I still have a lot to do before we leave. There’s the going away party, there’s helping Daniel with his Race Across Oregon, a small number of items to still get rid of (minor furniture, an alto saxaphone, among others), and I’m sure a million other things to plan for the trip across. Posts to the website will be sparse for while.

Shredding

I’ve been busy lately, always the theme, just the reason I’ve not posted in some time. The move doesn’t start when the keys turn the ignition, it starts when you begin packing. And this process has started seemingly months early. Yep, we’re still moving to Kentucky.
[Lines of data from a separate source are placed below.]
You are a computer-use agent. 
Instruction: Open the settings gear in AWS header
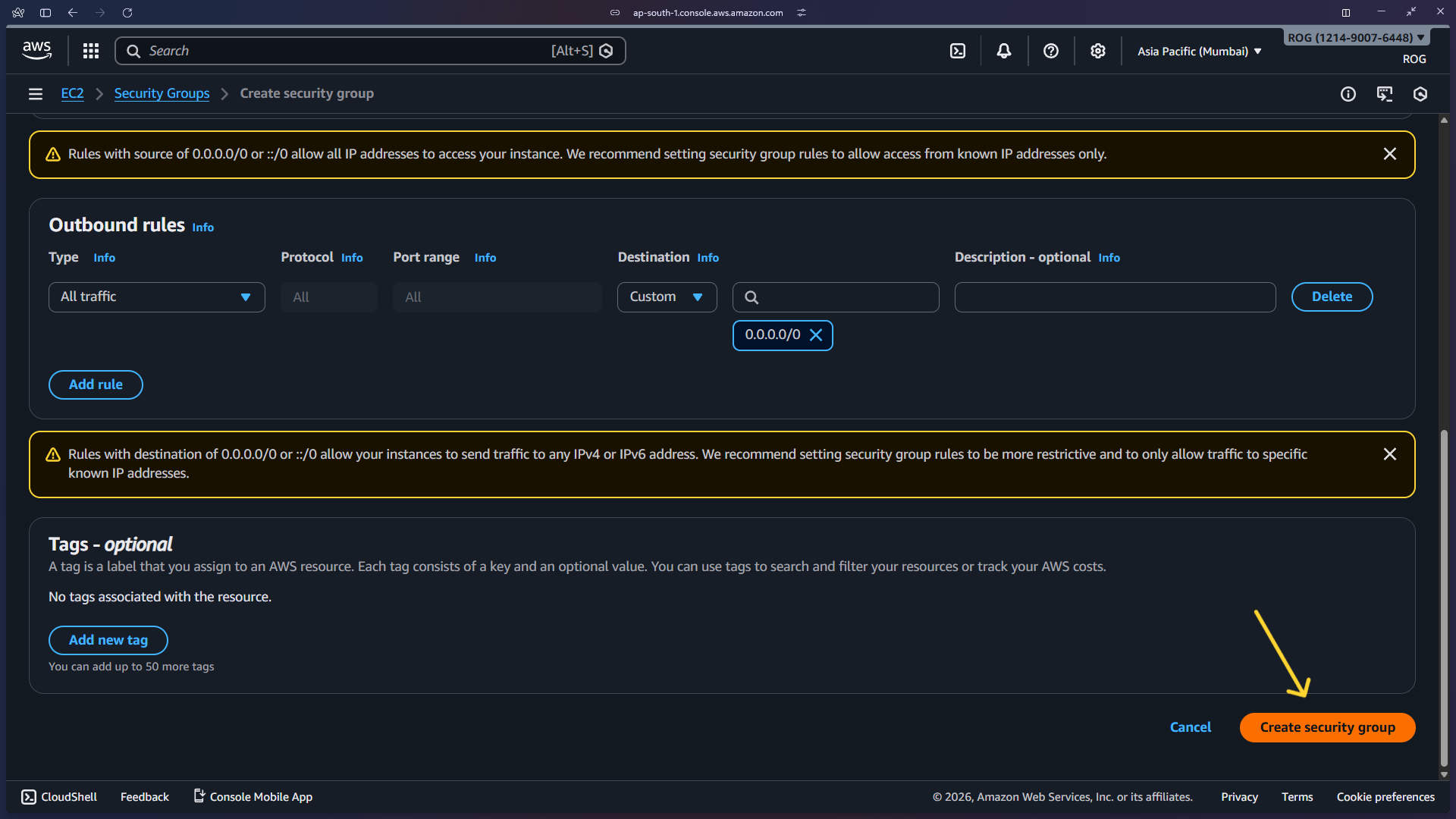1097,51

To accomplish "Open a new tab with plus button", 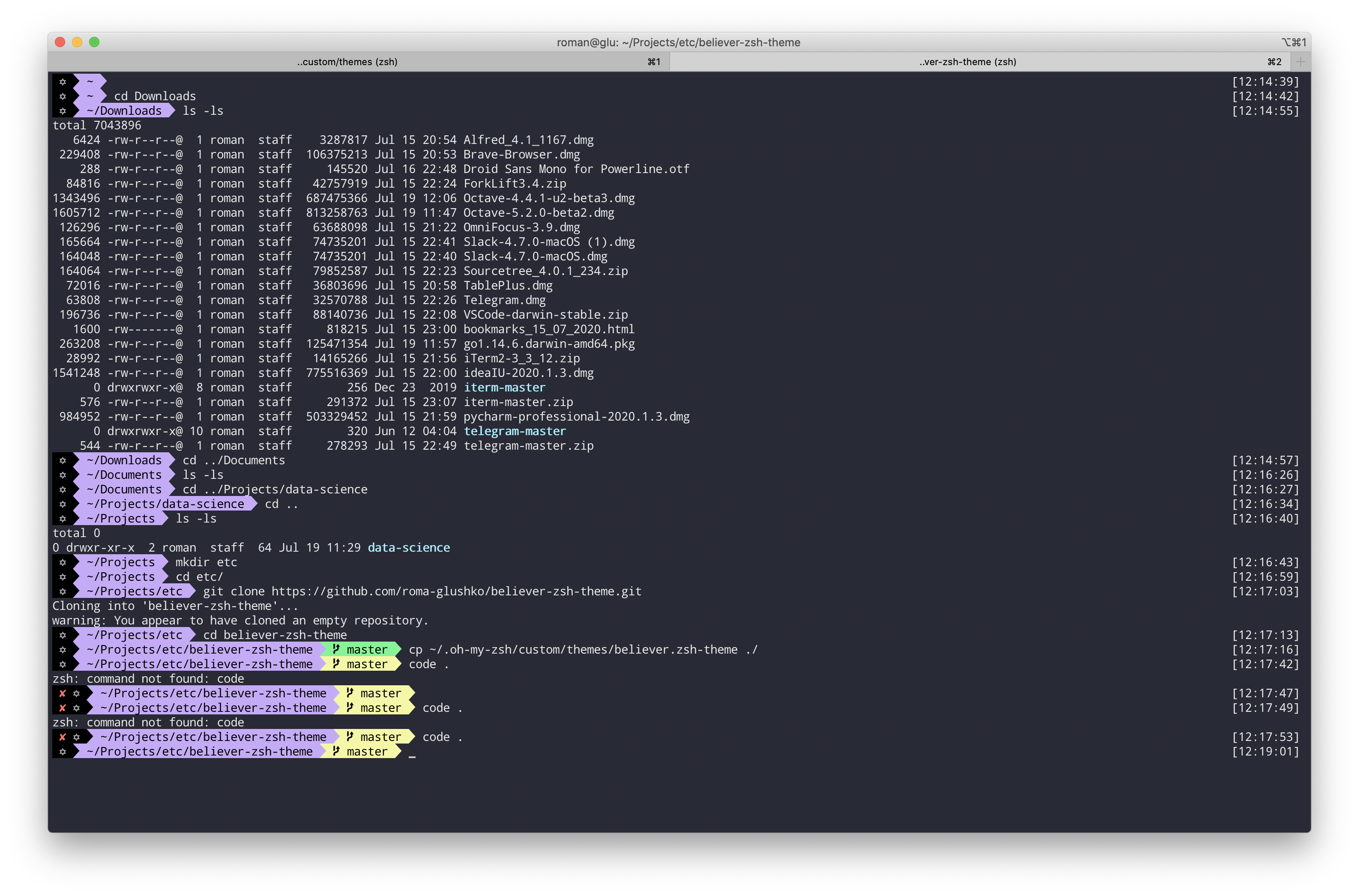I will 1300,62.
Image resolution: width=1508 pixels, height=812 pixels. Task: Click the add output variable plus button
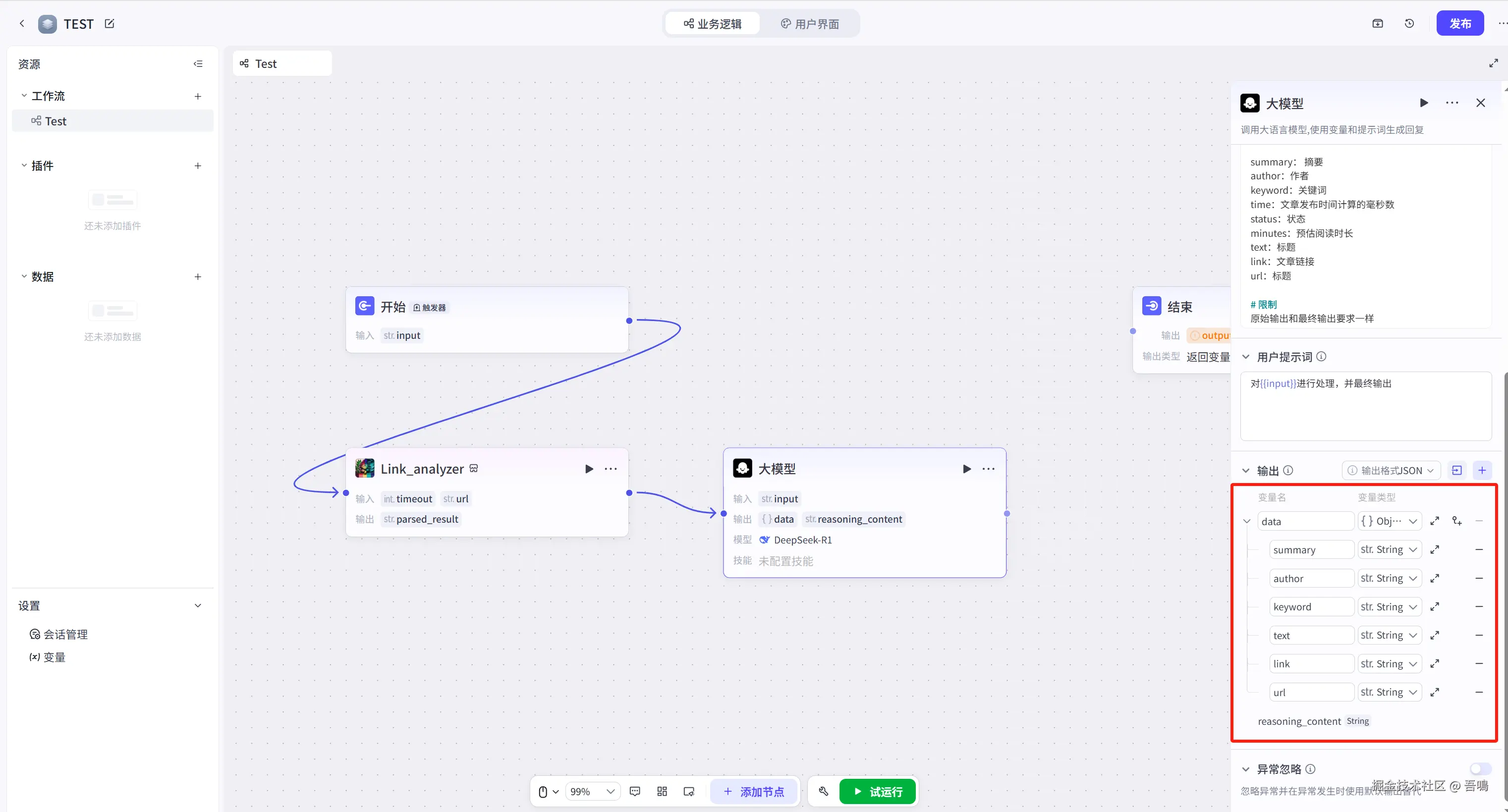[1482, 470]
Looking forward to the change—I have heard nothing bad about the city of Louisville, actually quite the opposite. All positive reviews—great to hear, it’ll make leaving Seattle easier.

The process of packing to me really entails getting rid of stuff. This is sometimes what I really look forward to when moving. Call it stuff, call it shit, garbage, detritus, or kipple. I’m always happy to part with it. For the first time in twelve or fifteen years I actually went through my file drawer. I don’t need to keep these old bills and paystubs, do I? No. I feel like I’ve been in some government scandal recently, shredding documents! “Quick before Feds get here!” I’m sure I’ve got nothing of importance, but better safe than sorry, I’d hate to see some old bill of mine go flying by on the street with my social and other “secure” account numbers on it.

In a sense it’s sort of fun going through it all. The old stuff is yellowing and mostly unnecessary to spend any time looking at, but some of the more recent papers and memorabilia is exciting and nostalgic in a way. Some of the old papers I wrote in school was fun to look at, read again, and then shred. (Not that they needed to be shredded per se, but the shredder is fun itself to use!) Science or Faith: Choices to Be Made in ‘Oedipus the King’ is one title that stands out right now, mainly because I’m reading Carl Sagan’s Contact again. The two writings aren’t a lot alike. There are lots of other papers too: culinary arts, stuff on James Joyce, the Psi phenomena, and material sciences and mechanical engineering papers. I enjoyed school, the writing was fun. All through the shredder.

However, I continually question the “to-keep pile”. I have still kept a bit of stuff. A lot of photos; which I whittled down to a quarter or so of the volume. Thank goodness for digital photography, now my computer is cluttered. A small stack of comics, (hopefully getting a good price for the others), a small section of my wardrobe, and a small box of bike parts (all my tools though), and now, three bikes. Just two weeks ago, I was only keeping two bikes, but I just acquired another that I just can’t seem to part with. A Specialized P.2, maybe a little more aggressive than I need, but I can’t rightly take my Coppi off-road in Kentucky, can I?

Anyway, I’m still wrenching at Wright Bros for a several more weeks and am happily getting rid of the majority of my burden of possessions. That’s what they all become, all the things we own, they become burdens; especially when they’re so copious. One can’t possibly enjoy or even make use of everything we have, so why have it? We’re planning a yard sale at the end of June. What was once mine might become yours. I guess that’s the other side of possessions, while they can be a burden to some, they can also be a boon to others. One man’s trash is another man’s treasure, right? (There’ll be lots of books, bits of furniture, some bike stuff, etc etc etc).